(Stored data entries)
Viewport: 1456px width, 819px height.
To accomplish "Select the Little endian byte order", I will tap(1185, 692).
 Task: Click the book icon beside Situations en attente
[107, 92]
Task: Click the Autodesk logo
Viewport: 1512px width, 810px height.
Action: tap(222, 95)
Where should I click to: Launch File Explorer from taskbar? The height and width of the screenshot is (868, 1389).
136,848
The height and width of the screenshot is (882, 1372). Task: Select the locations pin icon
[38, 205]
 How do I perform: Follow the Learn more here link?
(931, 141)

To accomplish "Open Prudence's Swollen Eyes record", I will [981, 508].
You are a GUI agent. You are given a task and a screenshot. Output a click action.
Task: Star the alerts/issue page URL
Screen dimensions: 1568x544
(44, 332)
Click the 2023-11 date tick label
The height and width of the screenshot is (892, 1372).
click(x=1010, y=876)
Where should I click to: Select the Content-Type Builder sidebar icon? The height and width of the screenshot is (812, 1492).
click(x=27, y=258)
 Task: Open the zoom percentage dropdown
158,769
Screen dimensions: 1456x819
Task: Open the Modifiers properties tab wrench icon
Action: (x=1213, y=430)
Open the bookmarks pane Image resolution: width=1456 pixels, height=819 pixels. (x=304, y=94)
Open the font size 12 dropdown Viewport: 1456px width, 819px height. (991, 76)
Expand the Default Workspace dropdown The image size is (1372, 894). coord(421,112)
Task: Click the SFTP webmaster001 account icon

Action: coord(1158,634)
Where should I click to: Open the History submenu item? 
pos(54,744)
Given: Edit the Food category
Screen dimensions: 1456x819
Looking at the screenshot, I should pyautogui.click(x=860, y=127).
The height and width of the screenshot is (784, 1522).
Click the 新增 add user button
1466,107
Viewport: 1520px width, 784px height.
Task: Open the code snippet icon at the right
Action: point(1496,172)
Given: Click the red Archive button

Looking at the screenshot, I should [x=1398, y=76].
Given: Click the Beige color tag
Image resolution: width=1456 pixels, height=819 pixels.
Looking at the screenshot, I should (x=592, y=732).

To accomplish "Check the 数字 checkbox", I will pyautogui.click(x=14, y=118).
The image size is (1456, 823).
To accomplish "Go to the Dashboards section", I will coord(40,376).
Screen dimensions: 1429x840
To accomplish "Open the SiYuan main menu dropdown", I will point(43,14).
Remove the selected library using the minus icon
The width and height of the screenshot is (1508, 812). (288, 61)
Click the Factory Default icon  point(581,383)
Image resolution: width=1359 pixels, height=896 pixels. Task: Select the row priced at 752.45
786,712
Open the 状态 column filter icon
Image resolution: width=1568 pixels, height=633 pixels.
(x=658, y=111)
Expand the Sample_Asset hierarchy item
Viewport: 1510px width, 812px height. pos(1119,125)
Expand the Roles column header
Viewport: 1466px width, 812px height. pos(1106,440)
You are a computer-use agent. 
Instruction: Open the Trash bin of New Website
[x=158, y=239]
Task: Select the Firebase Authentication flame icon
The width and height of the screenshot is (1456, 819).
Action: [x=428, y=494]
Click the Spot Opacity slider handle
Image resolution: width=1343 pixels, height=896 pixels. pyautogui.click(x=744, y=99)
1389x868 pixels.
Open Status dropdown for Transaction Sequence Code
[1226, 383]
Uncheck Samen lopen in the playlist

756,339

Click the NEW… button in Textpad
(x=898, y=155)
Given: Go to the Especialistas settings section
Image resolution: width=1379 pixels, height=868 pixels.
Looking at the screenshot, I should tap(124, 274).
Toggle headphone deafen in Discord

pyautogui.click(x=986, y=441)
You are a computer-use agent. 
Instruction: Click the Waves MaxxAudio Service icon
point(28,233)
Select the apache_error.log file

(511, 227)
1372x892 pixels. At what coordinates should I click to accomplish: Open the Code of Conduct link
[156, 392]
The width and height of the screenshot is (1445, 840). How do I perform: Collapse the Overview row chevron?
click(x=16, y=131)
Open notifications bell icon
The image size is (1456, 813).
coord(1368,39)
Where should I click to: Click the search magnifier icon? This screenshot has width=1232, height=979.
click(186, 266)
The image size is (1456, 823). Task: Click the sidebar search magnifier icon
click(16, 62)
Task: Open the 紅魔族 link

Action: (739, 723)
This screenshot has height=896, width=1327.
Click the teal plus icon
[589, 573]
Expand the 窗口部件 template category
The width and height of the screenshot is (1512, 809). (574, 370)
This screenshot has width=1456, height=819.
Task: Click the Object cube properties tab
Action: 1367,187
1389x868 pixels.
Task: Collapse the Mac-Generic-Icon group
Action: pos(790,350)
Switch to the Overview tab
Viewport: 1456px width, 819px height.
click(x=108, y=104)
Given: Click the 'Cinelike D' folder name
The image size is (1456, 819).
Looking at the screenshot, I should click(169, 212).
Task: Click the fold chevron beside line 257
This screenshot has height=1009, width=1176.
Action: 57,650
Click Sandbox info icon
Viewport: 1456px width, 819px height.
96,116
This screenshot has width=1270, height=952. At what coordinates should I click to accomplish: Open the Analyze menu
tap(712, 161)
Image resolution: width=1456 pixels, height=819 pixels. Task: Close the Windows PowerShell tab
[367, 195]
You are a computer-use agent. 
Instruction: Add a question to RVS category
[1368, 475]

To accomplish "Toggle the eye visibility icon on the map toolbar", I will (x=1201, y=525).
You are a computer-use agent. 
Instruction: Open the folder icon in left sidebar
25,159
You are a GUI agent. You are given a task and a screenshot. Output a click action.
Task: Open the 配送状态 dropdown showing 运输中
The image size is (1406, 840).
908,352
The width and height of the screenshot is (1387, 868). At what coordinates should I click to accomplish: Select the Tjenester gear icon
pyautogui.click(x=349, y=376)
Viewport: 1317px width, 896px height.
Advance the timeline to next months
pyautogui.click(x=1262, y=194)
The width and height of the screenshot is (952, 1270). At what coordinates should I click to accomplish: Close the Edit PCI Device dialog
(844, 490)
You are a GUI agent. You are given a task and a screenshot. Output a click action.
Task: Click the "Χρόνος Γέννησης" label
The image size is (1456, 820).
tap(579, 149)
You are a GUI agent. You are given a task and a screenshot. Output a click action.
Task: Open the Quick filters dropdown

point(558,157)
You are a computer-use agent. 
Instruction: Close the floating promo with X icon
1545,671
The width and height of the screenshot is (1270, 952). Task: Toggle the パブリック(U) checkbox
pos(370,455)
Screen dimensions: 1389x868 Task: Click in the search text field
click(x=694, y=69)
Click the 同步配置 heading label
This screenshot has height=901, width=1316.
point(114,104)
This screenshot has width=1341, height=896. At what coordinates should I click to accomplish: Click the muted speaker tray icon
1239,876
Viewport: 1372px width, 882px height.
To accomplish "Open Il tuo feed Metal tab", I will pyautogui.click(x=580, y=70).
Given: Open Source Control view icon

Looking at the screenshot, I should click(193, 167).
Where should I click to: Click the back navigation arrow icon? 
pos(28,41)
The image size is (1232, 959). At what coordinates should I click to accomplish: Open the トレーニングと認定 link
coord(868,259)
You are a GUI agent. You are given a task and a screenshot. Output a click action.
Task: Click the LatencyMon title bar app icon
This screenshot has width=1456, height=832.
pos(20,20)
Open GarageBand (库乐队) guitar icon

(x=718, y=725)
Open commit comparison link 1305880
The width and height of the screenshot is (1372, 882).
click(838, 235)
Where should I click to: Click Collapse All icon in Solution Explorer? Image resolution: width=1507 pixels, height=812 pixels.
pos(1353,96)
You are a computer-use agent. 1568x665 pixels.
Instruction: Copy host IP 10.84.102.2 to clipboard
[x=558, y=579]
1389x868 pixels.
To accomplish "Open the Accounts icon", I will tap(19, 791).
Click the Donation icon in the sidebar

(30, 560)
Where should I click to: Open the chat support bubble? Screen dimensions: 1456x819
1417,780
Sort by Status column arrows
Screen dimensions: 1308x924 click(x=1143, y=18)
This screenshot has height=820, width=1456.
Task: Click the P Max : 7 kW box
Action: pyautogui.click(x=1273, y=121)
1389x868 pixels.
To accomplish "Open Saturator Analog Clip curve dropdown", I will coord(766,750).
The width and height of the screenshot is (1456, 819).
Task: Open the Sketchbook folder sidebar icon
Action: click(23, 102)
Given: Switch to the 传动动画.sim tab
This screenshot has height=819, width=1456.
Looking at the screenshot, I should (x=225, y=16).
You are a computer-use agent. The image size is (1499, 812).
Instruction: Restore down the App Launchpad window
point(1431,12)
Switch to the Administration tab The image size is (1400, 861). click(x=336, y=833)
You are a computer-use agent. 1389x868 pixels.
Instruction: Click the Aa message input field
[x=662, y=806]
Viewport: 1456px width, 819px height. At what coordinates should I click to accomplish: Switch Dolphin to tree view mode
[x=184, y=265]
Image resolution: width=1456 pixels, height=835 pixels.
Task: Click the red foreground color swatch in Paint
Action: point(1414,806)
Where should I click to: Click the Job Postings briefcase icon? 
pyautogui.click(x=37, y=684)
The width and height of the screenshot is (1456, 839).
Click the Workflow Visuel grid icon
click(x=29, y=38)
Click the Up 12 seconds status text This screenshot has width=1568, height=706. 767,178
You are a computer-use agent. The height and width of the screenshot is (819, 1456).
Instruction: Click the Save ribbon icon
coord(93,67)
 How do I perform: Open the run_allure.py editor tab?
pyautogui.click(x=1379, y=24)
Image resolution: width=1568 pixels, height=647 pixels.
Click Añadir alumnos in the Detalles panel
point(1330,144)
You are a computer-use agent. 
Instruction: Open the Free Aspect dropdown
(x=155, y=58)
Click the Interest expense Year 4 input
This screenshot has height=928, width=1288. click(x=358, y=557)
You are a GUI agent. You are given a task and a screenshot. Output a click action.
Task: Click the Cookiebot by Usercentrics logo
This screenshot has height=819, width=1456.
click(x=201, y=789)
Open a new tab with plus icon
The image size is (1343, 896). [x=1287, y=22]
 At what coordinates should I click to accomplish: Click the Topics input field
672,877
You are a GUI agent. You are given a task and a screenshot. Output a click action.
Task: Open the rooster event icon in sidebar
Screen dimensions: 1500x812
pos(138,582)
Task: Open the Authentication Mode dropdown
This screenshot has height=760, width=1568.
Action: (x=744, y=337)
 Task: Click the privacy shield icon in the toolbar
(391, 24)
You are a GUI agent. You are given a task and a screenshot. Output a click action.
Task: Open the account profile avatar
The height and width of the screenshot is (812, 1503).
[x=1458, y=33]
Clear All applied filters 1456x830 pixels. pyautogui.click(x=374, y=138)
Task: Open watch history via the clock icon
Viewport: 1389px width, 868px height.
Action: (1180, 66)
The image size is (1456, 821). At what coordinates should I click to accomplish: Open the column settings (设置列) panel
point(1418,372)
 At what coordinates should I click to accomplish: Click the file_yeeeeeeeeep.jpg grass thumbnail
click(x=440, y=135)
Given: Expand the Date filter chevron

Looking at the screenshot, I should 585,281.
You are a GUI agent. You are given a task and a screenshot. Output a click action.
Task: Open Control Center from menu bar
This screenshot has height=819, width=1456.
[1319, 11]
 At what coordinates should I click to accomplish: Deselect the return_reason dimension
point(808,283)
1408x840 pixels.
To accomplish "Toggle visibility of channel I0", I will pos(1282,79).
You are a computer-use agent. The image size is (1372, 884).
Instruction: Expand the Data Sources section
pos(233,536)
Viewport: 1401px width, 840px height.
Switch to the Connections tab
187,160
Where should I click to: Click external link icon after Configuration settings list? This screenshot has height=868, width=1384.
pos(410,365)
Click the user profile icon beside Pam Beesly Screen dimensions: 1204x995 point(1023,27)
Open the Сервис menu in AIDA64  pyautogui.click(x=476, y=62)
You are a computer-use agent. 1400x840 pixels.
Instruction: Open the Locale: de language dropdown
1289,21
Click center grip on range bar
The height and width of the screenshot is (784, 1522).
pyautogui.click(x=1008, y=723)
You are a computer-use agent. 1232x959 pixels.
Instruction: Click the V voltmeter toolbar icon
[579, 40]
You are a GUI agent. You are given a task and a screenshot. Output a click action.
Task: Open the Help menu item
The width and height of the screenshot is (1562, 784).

WHAT TO WORK ON =>
Given the records above, return exactly the lines starting at the line containing "The width and height of the screenshot is (1445, 840)." and ending at the line containing "Task: Click the fold chevron beside line 257", including both.

TASK SOLUTION =>
The width and height of the screenshot is (1445, 840). How do I perform: Collapse the Overview row chevron?
click(x=16, y=131)
Open notifications bell icon
The image size is (1456, 813).
coord(1368,39)
Where should I click to: Click the search magnifier icon? This screenshot has width=1232, height=979.
click(186, 266)
The image size is (1456, 823). Task: Click the sidebar search magnifier icon
click(16, 62)
Task: Open the 紅魔族 link

Action: (739, 723)
This screenshot has height=896, width=1327.
Click the teal plus icon
[589, 573]
Expand the 窗口部件 template category
The width and height of the screenshot is (1512, 809). (574, 370)
This screenshot has width=1456, height=819.
Task: Click the Object cube properties tab
Action: 1367,187
1389x868 pixels.
Task: Collapse the Mac-Generic-Icon group
Action: pos(790,350)
Switch to the Overview tab
Viewport: 1456px width, 819px height.
click(x=108, y=104)
Given: Click the 'Cinelike D' folder name
The image size is (1456, 819).
Looking at the screenshot, I should click(169, 212).
Task: Click the fold chevron beside line 257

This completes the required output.